By Maria Caspani
LONDON (AlertNet) - Zimbabwe's government must provide better housing or compensation for hundreds of thousands of people living in shacks five years after a programme of forced evictions, human rights and residents groups said on Tuesday.
Amnesty International Zimbabwe and the Coalition Against Forced Evictions said the unity government, created in February 2009, has done nothing to improve the living conditions of more than 700,000 people who lost their homes and jobs when the authorities began demolishing informal settlements in May 2005.
The policy, called Operation Murambatsvina, forced people to move into rural areas, overcrowded urban housing or government-designated settlements. Most have been driven deeper into poverty, made worse by the country's economic crisis, the groups said.
"It is a scandal that five years on, victims are left to survive in plastic shacks without basic essential services," Amnesty International Zimbabwe director Cousin Zilala said in a statement. "The needs of these victims are at risk of being forgotten because their voices are consistently ignored."
Felistas Chinyuku was forced to leave Porta Farm, a settlement of around 10,000 people which was destroyed by the government in 2005, despite court orders barring the evictions.
"Many of us are still living in tents," said Chinyuku, now a resident at Hopley Farm on the outskirts of Harare. "There are no schools, no health services and very little sanitation. This is no way for humans to live."
The 2005 evictions sparked worldwide condemnation, pushing the Zimbabwean government to launch a rehousing programme, dubbed Operation Garikai/Hlalani Kuhle, later that year.
But Amnesty International and the Coalition Against Forced Evictions described it as a "dismal failure", saying it appears to have been abandoned.
"The few houses that were built under the Garikai/Hlalani Kuhle scheme are completely uninhabitable," said Zilala.

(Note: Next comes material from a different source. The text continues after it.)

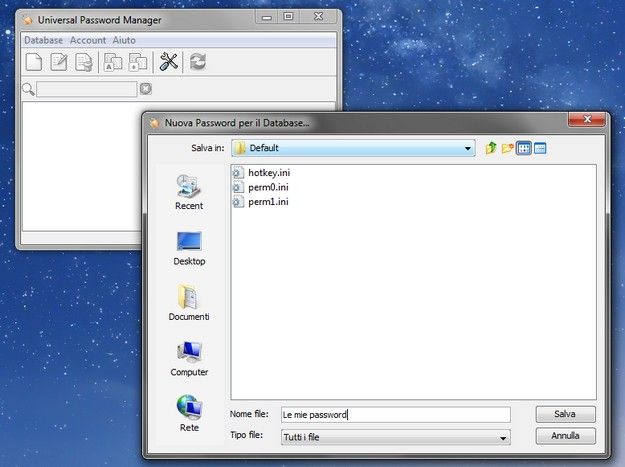Open the Recent places shortcut
The width and height of the screenshot is (625, 467).
click(x=189, y=191)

"They have no floors, windows, water or toilets. Communities living in designated resettlement areas are dependent on humanitarian assistance and self-help initiatives for their survival."
HOUSING SHORTAGE
Residents of the Hatcliffe Extension settlement in Harare are among those whose properties were destroyed by the authorities, ignoring previous lease agreements.
They have yet to receive any compensation, and are battling against demands for prohibitive fees to renew their leases.
"Operation Murambatsvina achieved the opposite of the publicly stated objective - restoring order," said Lorraine Mupasiri of the Combined Harare Residents Association, one of the coalition partners. "In Harare, it resulted in overcrowding in poor neighbourhoods with as many as three families sharing a four-roomed house."
There is a rising housing backlog in Harare, she added, with more than half a million people on the waiting list.
Another impact of the evictions was that traders - many of them women - were driven from their market stalls, leaving them without a business and an income, according to Amnesty and its partners.
On Monday, coalition representatives were scheduled to meet with Zimbabwean Prime Minister Morgan Tsvangirai to hand over a petition from Operation Murambatsvina victims and their supporters.
Hit by drought, HIV/AIDS and economic meltdown in recent years, Zimbabwe has one of the lowest life expectancies in the world, and more than half its population is dependent on food aid.